Entries on locating words and elements:
:::
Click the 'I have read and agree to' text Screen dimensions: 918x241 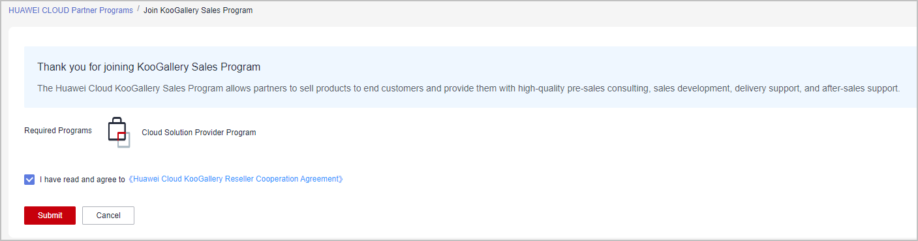tap(82, 179)

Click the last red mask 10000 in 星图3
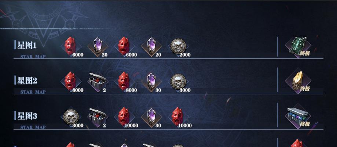point(178,117)
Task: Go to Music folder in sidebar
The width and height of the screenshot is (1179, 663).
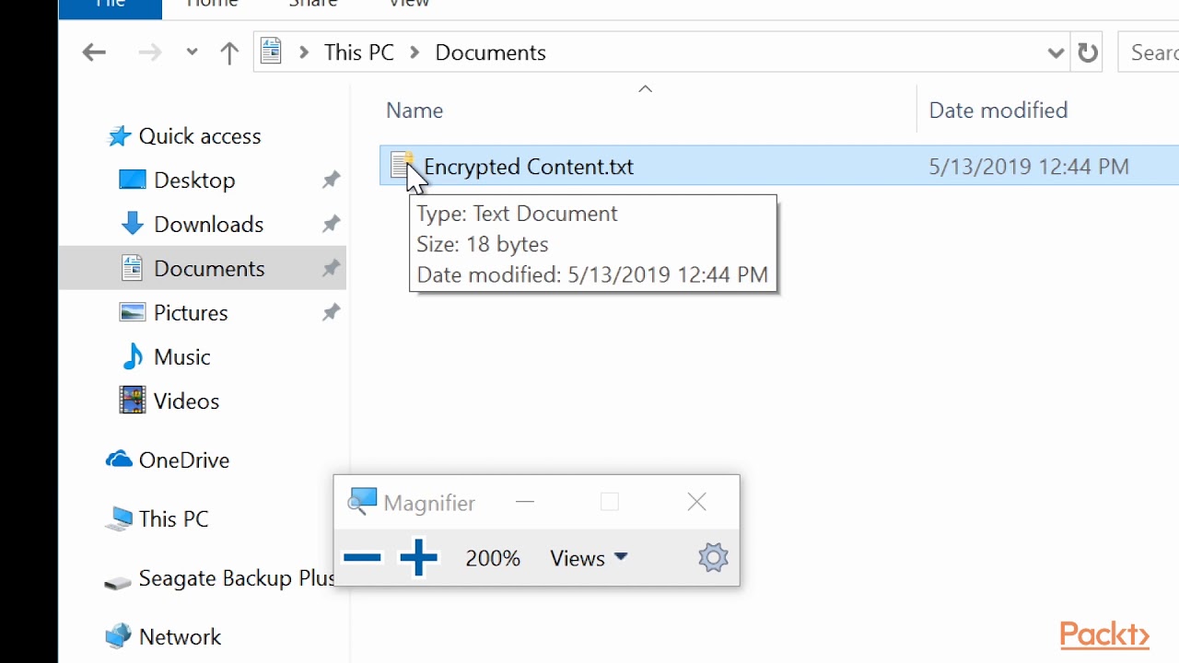Action: [181, 357]
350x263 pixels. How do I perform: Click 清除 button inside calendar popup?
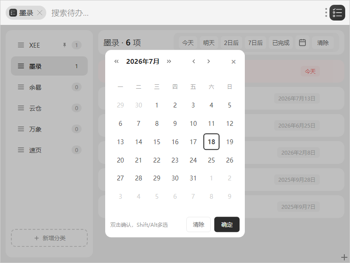coord(199,225)
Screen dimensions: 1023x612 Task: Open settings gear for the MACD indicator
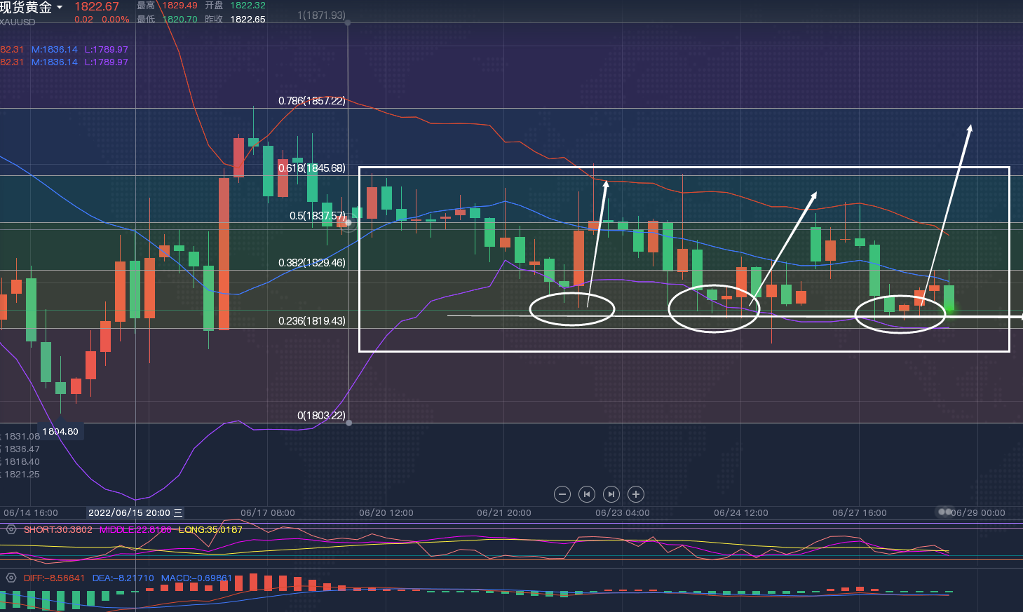pyautogui.click(x=11, y=578)
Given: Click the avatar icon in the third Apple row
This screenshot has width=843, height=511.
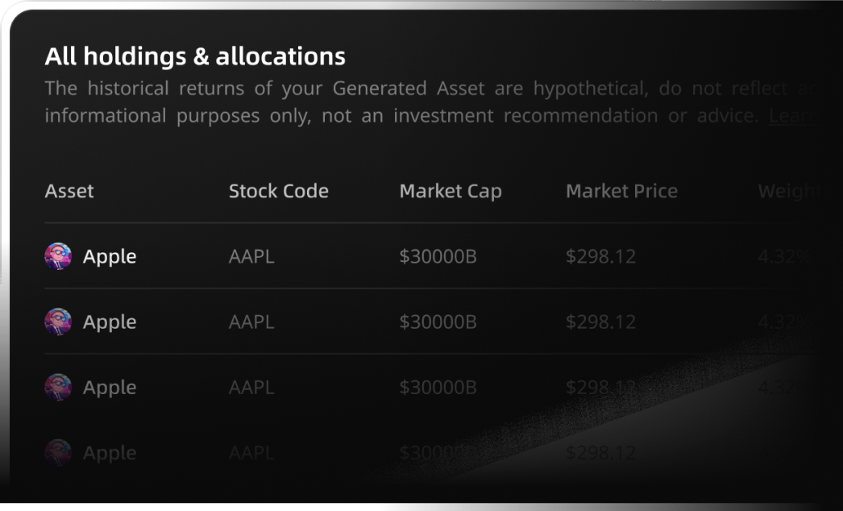Looking at the screenshot, I should click(58, 387).
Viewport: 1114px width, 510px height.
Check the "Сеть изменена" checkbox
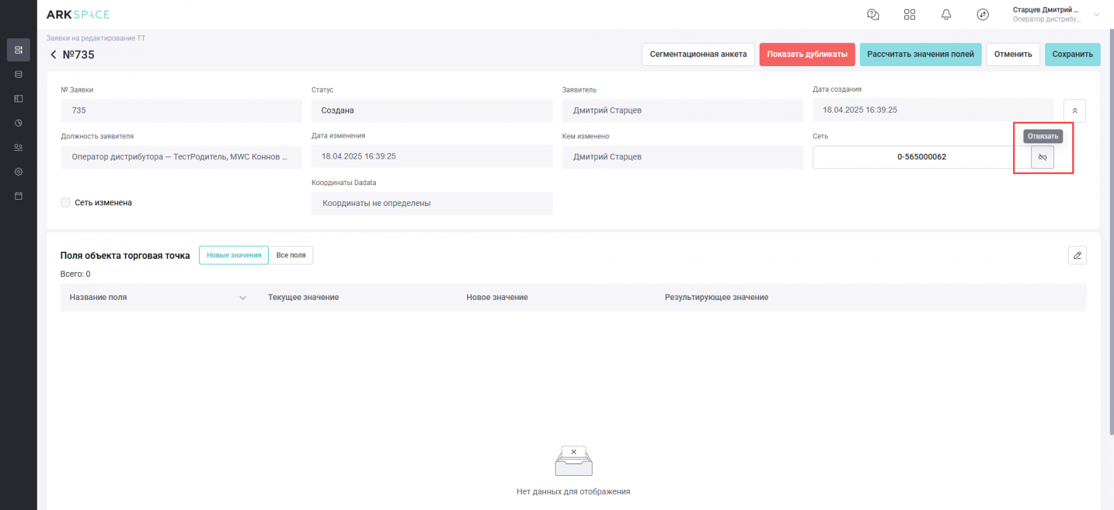click(x=65, y=202)
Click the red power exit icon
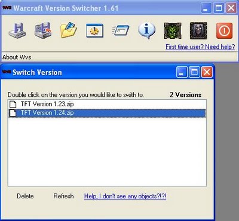The image size is (239, 221). click(x=224, y=30)
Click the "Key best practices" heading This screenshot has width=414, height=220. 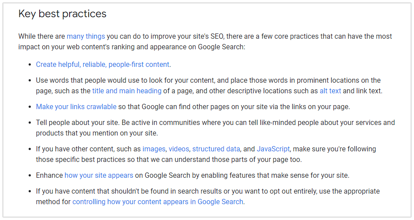click(62, 14)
:::
* **Written problem**: How many lines of the material contain the string "Task"? Case counts, and the reply should be only the number.

* **Response to the exercise**: 2